We often hear that cybersecurity is all about people, process, and technology. Focussing on the people aspect, one could make the argument that behaviour plays a big role. So, as security professionals, it’s worth spending a bit of time trying to understand human behaviour better.
Luckily human behaviour has been researched quite thoroughly over the years. Here are a few “classic” experiments we can learn a thing or two from.
The Little Albert Experiment, 1920
In this experiment a nine month old child was given a white furry objects to play with. At first the child displayed affection and joy. Over time, as the child played with the objects, the Drs would make loud noises to frighten the child. After numerous trials the child was conditioned to be afraid of furry white objects.
The study explained why people have irrational fears and how they may have developed in early life.
The security takeaway: What kind of emotions are invoked whenever an employee has to interact with the security team? Is it a pleasant and helpful encounter? Or do they face the department of no? Worse still, is it an angry response that belittles them? Such first encounters can permanently tarnish relations that security teams need to desperately build across the organisation.
- The Asch Conformity Study, 1951
In this study, 50 college students were selected to participate in a “vision test.”
Individuals would have to determine which line on a card was longer. However, the individuals at the centre of the experiment did not know that the other people taking the test were actors following scripts, and at times selected the wrong answer on purpose.
On average, nearly one-third of the participants conformed with the incorrect majority, and only 25 percent never conformed to the incorrect majority. In the control group that featured only the participants and no actors, less than one percent of participants ever chose the wrong answer.
The experiment showed that people will conform to groups to fit in (normative influence) because of the belief that the group was better informed than the individual. This explains why some people change behaviours or beliefs when in a new group or social setting, even when it goes against past behaviours or beliefs.
The security takeaway: People will conform to the groups they are with. It is why creating a security culture within an organisation is so important. If the majority of people are following good security practices or prioritising security. Then the chances are that others will follow. This is not just applicable to execs to set the tone, but also for peers.
- The Halo Effect Experiment, 1977
In the halo effect experiment, 118 college students (62 males, 56 females) students were divided into two groups and were asked to evaluate a male Belgian teacher who spoke English with a heavy accent. Participants were shown one of two videotaped interviews with the teacher on a television monitor. The first interview showed the teacher interacting cordially with students, and the second interview showed the teacher behaving inhospitably. The subjects were then asked to rate the teacher’s physical appearance, mannerisms, and accent on an eight-point scale from appealing to irritating.
Results showed that on physical appearance alone, 70 percent of the subjects rated the teacher as appealing when he was being respectful and irritating when he was cold. When the teacher was rude, 80 percent of the subjects rated his accent as irritating, as compared to nearly 50 percent when he was being kind.
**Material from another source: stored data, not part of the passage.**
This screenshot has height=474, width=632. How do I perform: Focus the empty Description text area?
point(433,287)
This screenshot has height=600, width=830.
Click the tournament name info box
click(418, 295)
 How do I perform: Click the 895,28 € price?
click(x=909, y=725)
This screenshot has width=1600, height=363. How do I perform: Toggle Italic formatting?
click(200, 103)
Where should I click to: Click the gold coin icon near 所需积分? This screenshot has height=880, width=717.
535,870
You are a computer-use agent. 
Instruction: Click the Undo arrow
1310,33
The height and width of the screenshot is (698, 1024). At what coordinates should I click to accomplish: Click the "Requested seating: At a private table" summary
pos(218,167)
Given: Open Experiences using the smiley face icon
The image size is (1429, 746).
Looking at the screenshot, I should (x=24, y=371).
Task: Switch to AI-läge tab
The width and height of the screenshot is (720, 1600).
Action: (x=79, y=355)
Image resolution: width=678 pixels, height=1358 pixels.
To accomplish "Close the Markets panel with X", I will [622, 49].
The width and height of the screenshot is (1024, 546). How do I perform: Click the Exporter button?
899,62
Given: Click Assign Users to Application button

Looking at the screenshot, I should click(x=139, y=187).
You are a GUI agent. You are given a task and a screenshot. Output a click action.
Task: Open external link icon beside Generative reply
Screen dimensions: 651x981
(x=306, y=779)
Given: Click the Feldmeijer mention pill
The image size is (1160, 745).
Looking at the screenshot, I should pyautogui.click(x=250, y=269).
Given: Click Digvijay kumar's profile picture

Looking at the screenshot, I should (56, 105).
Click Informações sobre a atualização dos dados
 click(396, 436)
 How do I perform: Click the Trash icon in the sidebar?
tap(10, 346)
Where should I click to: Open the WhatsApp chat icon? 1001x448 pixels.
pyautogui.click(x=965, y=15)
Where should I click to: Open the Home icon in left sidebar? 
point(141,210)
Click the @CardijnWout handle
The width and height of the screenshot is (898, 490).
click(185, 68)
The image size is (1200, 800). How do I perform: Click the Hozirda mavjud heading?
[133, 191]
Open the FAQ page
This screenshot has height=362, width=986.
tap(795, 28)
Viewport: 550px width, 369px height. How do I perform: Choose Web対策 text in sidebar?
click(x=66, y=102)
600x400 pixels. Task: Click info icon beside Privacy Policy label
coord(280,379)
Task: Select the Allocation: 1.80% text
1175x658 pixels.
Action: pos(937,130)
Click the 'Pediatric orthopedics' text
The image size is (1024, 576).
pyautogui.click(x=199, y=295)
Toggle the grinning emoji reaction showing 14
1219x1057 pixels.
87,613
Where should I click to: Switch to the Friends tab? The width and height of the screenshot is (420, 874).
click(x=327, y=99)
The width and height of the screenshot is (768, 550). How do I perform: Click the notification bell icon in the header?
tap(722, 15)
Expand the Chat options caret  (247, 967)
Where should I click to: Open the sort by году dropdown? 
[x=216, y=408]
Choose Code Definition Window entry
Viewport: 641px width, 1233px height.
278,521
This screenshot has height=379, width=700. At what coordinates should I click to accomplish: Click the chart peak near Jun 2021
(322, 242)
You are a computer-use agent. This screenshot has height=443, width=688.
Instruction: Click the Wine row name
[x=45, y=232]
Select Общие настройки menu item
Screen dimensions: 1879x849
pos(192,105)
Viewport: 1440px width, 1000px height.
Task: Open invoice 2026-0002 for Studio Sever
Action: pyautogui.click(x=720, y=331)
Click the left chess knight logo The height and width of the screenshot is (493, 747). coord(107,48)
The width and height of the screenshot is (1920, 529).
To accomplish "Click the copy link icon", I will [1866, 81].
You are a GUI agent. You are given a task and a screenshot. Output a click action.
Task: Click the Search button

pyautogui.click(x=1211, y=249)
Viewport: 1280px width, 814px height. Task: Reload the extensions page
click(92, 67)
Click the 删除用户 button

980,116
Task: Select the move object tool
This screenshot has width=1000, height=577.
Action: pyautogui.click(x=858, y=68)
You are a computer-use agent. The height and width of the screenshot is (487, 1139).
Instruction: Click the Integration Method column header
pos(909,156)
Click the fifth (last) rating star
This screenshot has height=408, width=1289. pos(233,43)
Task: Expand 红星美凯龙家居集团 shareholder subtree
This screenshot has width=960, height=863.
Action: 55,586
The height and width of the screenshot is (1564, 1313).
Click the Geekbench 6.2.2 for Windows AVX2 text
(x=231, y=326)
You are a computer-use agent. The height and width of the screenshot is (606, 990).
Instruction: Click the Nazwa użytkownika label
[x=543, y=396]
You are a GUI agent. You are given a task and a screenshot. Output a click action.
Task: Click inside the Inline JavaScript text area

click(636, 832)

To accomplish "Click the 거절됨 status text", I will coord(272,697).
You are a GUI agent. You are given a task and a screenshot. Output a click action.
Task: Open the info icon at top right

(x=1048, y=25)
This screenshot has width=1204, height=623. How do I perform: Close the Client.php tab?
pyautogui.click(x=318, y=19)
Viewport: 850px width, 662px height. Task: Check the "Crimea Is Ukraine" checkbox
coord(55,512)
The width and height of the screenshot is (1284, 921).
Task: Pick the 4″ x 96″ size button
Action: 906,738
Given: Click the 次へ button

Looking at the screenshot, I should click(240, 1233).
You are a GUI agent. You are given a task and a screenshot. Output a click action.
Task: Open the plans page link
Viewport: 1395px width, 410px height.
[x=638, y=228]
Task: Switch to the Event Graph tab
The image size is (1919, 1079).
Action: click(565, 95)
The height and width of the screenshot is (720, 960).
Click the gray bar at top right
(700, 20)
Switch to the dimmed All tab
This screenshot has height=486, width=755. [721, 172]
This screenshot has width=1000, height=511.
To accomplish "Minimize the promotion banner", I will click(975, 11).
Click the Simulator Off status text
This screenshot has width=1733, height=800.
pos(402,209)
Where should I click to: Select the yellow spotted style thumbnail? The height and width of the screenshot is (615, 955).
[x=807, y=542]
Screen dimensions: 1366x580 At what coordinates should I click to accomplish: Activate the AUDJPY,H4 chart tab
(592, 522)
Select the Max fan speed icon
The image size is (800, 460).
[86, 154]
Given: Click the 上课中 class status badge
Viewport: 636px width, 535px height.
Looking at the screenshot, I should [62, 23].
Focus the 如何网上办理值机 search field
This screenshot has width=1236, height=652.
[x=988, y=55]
The security takeaway: We see the halo effect in use all the time in marketing. Whenever a loved celebrity endorses a product, we immediately think better of it. So, it makes sense to find advocates or security champions within your organisation who may not work in security full time, but appreciate the importance and can spread the message in a positive way. Hopefully it will create a halo effect for you.
Your Mind Is the Scene of the Crime
Criminals have been long taking advantage of psychological ploys in their social engineering campaigns to be more effective in their mission. It’s also important that as security professionals, we also work to better understand people, and behaviour to create more effective security cultures within our organisations.
This applies not only to user awareness, but also to building better products, helping developers build better user experiences, encouraging project managers to consider security requirements from the outset, having security champions, and creating a department that portrays a positive image.